Monday, October 22, 2012

Monday Review by Margie: Source Code (2011)

Margie Cracken is a guest blogger for, her style & taste are not typical to the Film Blog Community. You can read more about Margie here.
Michelle Monaghan and Jake Gyllenhaal, Source Code
I don't know why I rented Source Code. The only thing I can guess is that I saw that the movie took place on a train, and I was intrigued.

Young people these days do not seem to appreciate trains.

It is a well known fact that there is nothing quite as romantic as a train. It is a pity that people rarely take the train anymore. I've read articles that talk about the possibility of high speed trains going in in various parts of the country. In fact, I think there was just a story the other day about some train in Chicago going over 100 miles per hour. A train that travels the speed of the bullet is about as romantic as this unromantic movie, Source Code.

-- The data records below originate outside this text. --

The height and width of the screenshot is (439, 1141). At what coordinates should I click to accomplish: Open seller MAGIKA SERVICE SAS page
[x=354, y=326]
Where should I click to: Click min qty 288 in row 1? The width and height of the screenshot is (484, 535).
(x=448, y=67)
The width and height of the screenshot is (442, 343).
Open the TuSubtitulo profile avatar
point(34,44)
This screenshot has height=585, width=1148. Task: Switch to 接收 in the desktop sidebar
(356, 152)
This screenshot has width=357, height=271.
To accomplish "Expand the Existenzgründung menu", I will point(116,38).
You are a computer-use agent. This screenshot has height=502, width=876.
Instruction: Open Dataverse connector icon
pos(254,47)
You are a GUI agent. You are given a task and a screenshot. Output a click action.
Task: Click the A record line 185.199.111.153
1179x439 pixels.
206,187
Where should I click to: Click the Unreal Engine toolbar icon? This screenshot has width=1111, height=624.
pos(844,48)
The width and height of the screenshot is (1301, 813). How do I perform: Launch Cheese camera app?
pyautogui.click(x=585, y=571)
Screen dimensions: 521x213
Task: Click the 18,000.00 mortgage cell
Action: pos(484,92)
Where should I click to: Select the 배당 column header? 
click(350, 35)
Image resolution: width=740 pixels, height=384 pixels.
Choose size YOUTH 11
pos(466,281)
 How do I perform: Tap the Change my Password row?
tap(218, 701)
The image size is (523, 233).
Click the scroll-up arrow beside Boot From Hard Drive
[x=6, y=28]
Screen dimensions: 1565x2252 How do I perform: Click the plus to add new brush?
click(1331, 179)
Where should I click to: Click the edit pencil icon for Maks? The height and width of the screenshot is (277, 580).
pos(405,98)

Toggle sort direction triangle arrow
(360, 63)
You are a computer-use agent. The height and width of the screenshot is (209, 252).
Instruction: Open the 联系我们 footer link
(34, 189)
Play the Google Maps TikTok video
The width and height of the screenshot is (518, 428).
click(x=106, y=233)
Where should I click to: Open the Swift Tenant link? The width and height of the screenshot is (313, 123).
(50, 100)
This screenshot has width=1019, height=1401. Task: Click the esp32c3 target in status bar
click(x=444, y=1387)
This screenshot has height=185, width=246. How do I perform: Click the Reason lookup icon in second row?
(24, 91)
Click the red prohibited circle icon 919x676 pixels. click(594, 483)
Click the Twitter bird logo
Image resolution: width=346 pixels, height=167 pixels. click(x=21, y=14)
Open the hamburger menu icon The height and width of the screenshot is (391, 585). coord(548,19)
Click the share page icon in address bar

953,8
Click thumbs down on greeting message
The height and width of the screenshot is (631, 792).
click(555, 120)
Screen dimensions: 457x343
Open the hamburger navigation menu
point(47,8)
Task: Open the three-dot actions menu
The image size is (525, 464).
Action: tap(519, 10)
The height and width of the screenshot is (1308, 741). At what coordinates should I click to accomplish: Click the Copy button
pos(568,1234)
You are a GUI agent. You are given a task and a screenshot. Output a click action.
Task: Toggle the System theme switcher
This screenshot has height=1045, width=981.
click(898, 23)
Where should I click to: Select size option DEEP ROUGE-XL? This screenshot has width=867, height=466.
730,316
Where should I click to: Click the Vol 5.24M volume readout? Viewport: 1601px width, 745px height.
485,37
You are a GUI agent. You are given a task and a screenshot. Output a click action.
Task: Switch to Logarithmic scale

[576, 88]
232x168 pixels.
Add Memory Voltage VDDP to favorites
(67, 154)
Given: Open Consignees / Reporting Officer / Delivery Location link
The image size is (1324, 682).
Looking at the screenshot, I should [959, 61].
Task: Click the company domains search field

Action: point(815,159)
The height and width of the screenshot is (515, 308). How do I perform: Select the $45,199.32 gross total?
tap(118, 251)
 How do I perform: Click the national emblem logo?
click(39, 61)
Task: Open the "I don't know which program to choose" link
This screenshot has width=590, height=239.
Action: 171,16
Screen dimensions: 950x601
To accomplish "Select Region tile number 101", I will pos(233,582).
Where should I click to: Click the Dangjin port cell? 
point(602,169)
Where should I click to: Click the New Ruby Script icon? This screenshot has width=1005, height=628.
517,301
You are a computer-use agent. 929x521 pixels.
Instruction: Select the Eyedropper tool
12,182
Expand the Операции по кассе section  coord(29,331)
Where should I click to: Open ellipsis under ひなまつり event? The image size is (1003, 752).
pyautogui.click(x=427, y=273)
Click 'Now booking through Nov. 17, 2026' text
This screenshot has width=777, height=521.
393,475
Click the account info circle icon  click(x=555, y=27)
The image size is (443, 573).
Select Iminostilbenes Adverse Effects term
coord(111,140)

I don't know much about film editing, but I do know a thing or two about story editing. And somehow, this film is one of those kooky creativity things that Hollywood is always trying to pull.

Whatever happened to good stories? It's as if the guy who wrote this movie came up with a good ten minute story about a guy on a train and realized he didn't have anything else. So he got his mimeograph machine out...correction, being a modern man, I presume he used a photocopier...and copies the story 6 or 7 times, staples them together, and then just marked up different sections to make the story seem a little different each time.

I must say, I did not really understand what was going on with the main character being inside that weird box in between the train sequences. I doubt the actors did either, because they seemed so confused themselves. If I were talking to someone on a TV who was telling me to get back inside of an exploding train over and over again, I think I would simply go batty. The truth is, this movie did make me go batty. What a waste.

I understand that the film is trying to be psychological, but clearly that did not happen. The author unfortunately must be hanging around the wrong type of crowd. It's a pity no one told him his story was no good.

If the writer or director asked me about this film, I would have told them to go back to the drawing board. Or maybe, I'd have told him to go to trade school, or get a job at McDonalds.

For an example of a much better psychological train movie, I would recommend Hitchcok's The Lady Vanishes. In The Lady Vanishes their is an elderly lady, Miss Froy, on the train who all the passengers say never existed. Yet, beautiful Iris Henderson, played by the always beautiful Margaret Lockwood, knows Miss Froy was not a hallucination. Now that is a story. It plays out with intrigue, plot twist, and splendid characters. There's no man talking to a lady on a TV. There's no redo to try the scenes again.

No, this film is no Source Code, and Source Code is no The Lady Vanishes.